== Supplied material

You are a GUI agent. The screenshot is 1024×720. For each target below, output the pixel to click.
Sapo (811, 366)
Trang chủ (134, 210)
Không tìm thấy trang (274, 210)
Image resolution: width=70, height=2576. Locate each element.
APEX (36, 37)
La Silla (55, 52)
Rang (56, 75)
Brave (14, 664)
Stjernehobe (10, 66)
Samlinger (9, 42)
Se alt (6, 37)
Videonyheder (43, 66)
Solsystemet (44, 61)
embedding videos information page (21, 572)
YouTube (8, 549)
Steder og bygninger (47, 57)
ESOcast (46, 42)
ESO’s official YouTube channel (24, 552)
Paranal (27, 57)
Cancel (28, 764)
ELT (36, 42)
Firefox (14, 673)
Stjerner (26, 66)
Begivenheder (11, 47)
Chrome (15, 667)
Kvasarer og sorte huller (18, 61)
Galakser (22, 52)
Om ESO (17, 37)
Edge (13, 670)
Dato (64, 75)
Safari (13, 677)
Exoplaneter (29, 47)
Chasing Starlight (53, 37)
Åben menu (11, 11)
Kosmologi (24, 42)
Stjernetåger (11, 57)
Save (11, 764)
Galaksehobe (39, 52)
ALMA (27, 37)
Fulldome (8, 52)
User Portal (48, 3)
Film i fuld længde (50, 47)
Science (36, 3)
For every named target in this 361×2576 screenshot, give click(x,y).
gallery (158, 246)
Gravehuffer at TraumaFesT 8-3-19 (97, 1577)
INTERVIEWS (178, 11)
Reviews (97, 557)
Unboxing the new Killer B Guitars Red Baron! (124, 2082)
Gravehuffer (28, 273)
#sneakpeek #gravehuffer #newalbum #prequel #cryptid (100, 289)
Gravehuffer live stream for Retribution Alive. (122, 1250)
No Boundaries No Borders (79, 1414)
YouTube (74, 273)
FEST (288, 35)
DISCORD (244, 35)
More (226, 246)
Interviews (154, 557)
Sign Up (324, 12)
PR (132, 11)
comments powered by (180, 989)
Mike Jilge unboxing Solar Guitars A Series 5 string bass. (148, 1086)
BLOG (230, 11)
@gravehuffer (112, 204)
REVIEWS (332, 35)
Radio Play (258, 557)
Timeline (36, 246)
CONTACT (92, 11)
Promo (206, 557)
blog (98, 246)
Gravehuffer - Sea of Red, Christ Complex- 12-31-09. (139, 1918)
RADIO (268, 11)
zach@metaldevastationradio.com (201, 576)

====
== Supplied material

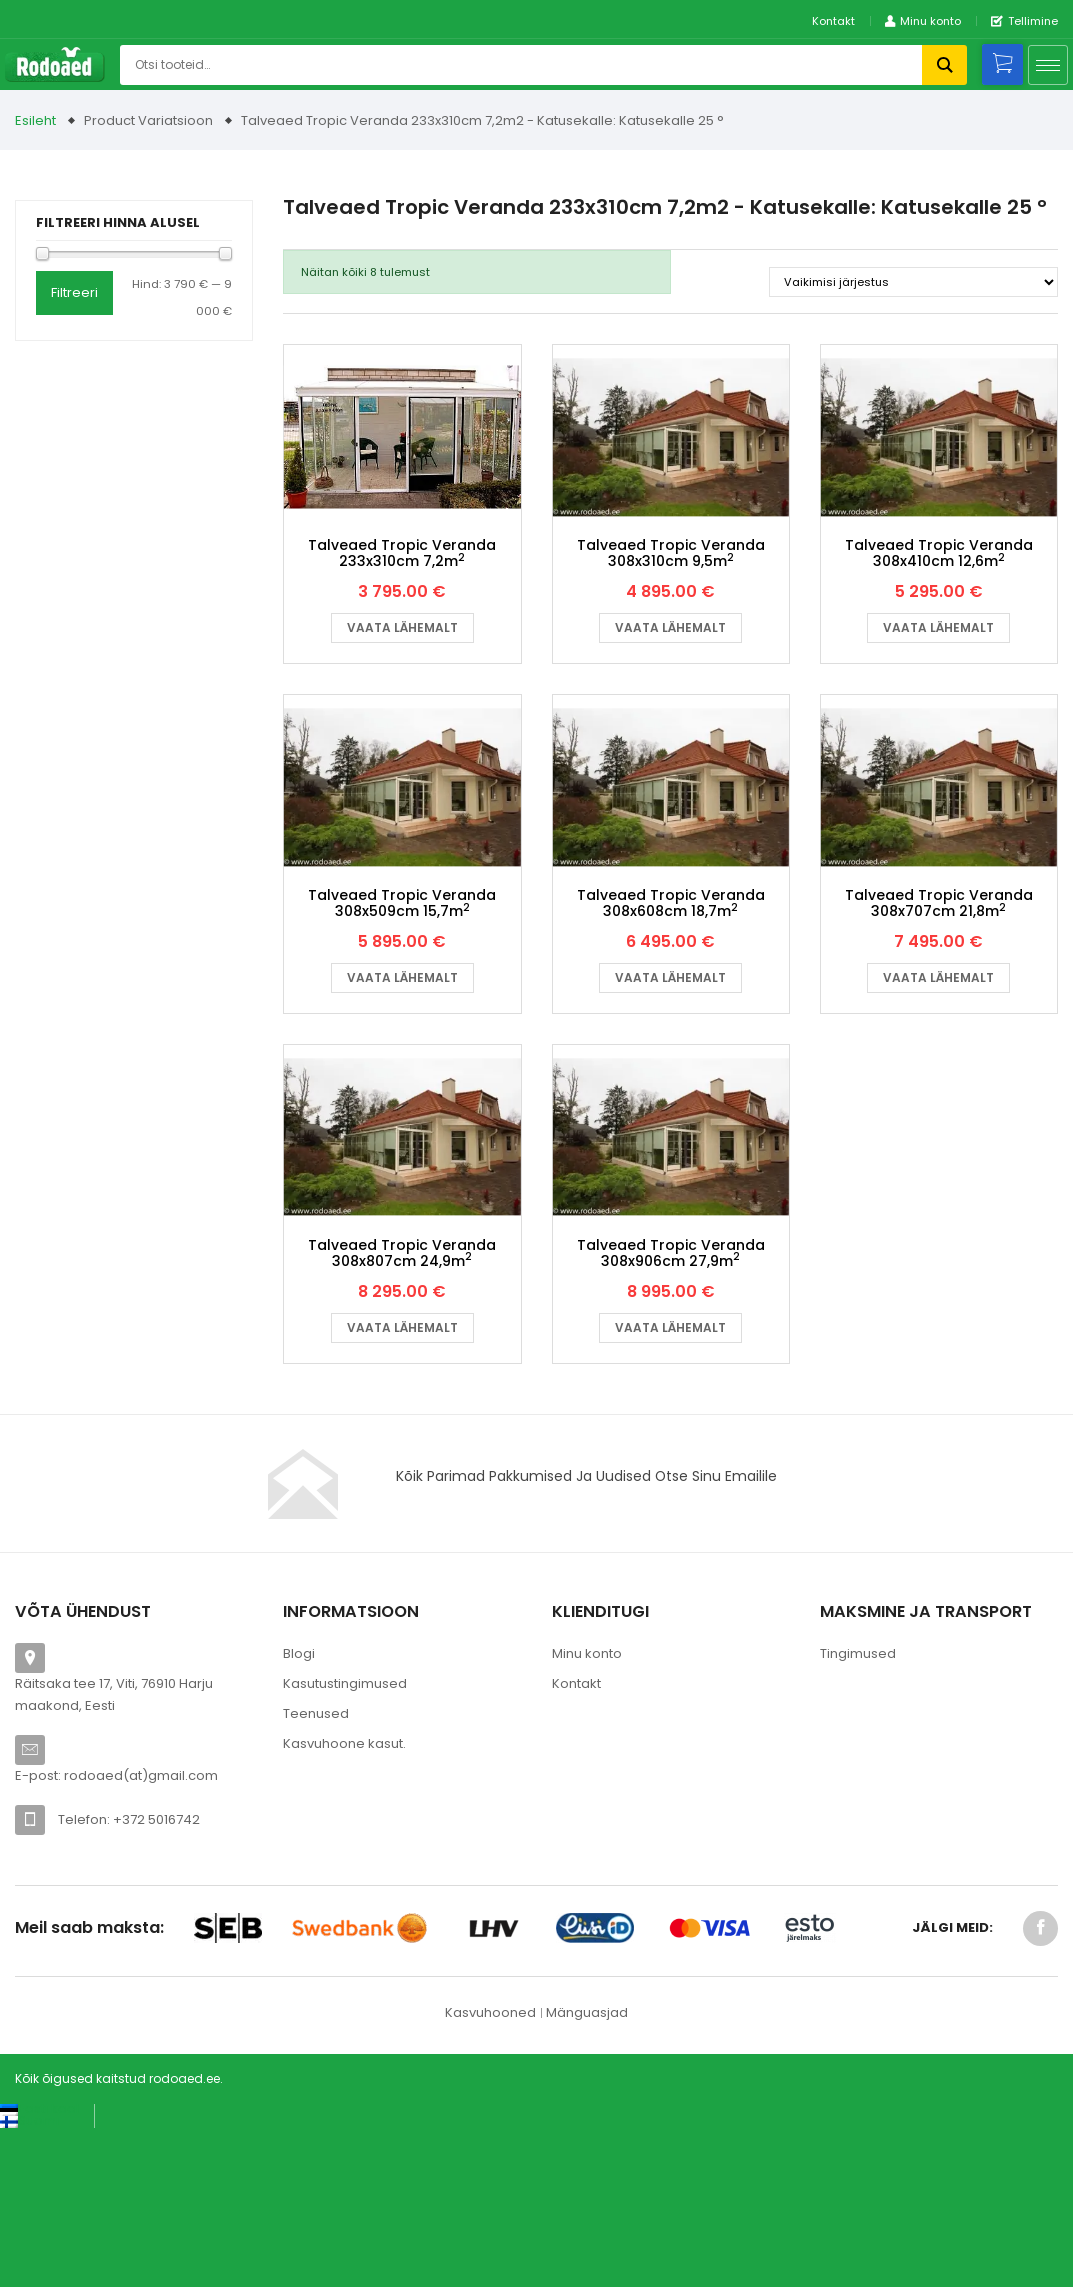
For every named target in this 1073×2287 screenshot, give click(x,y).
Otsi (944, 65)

====
== Supplied material

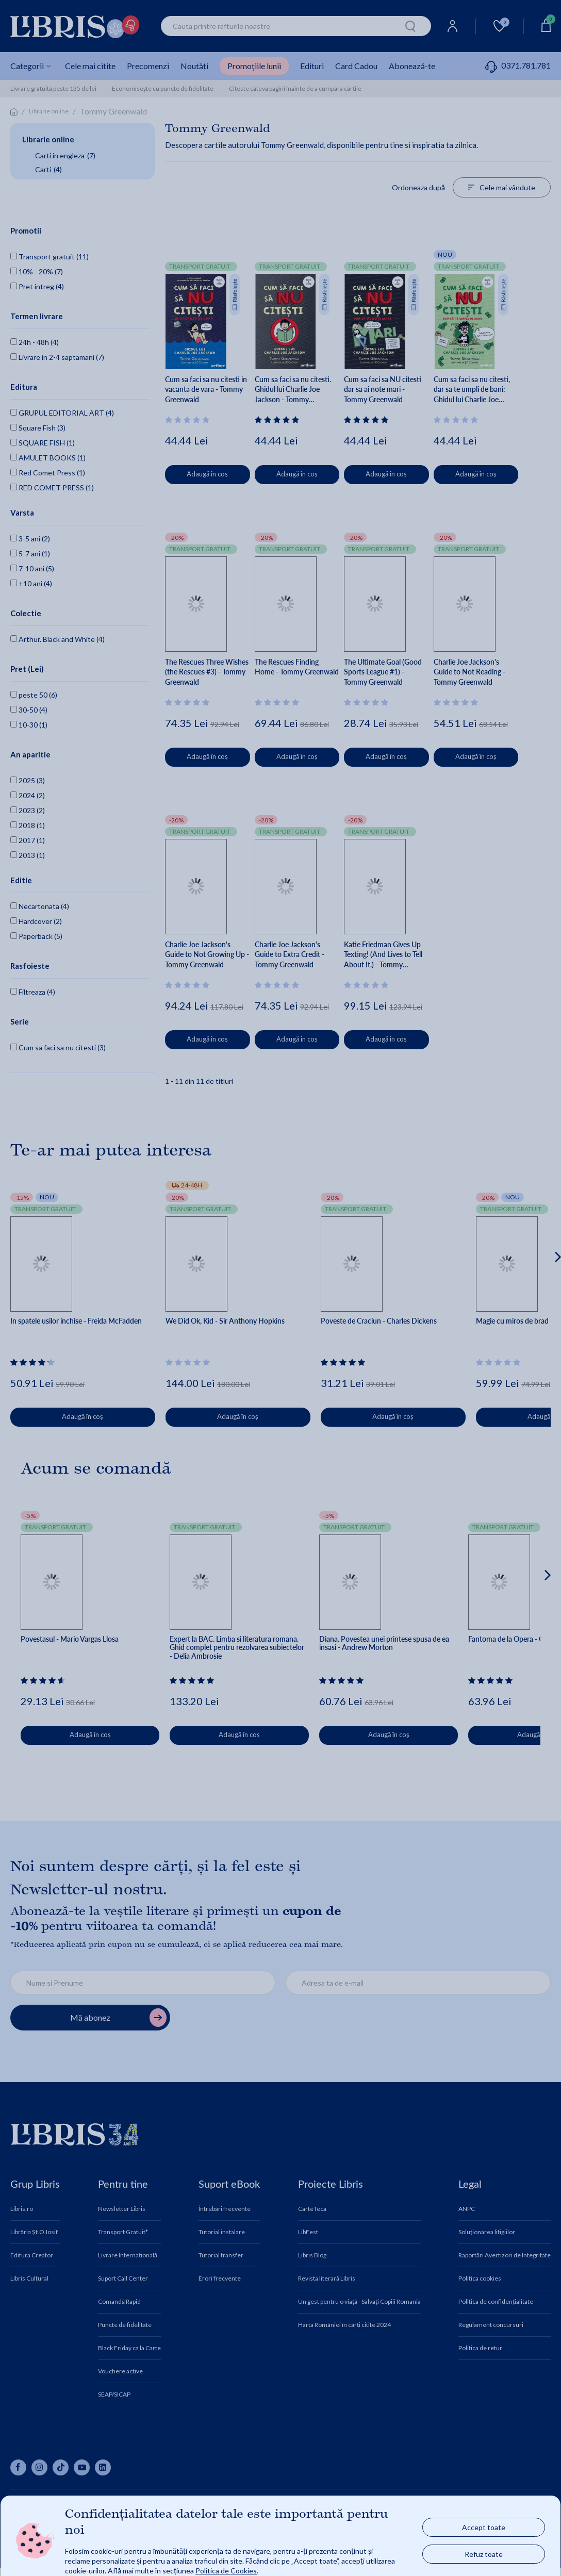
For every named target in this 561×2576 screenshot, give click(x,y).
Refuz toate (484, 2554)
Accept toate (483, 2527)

====

**Your instructions**.
Please put the records between the lines holding "For every named target in this 561×2576" and "Accept toate (483, 2527)", inclusive, into a JSON list of strings with one string per line, skipping any blank lines.

**Result**.
[
  "For every named target in this 561×2576 screenshot, give click(x,y).",
  "Refuz toate (484, 2554)",
  "Accept toate (483, 2527)"
]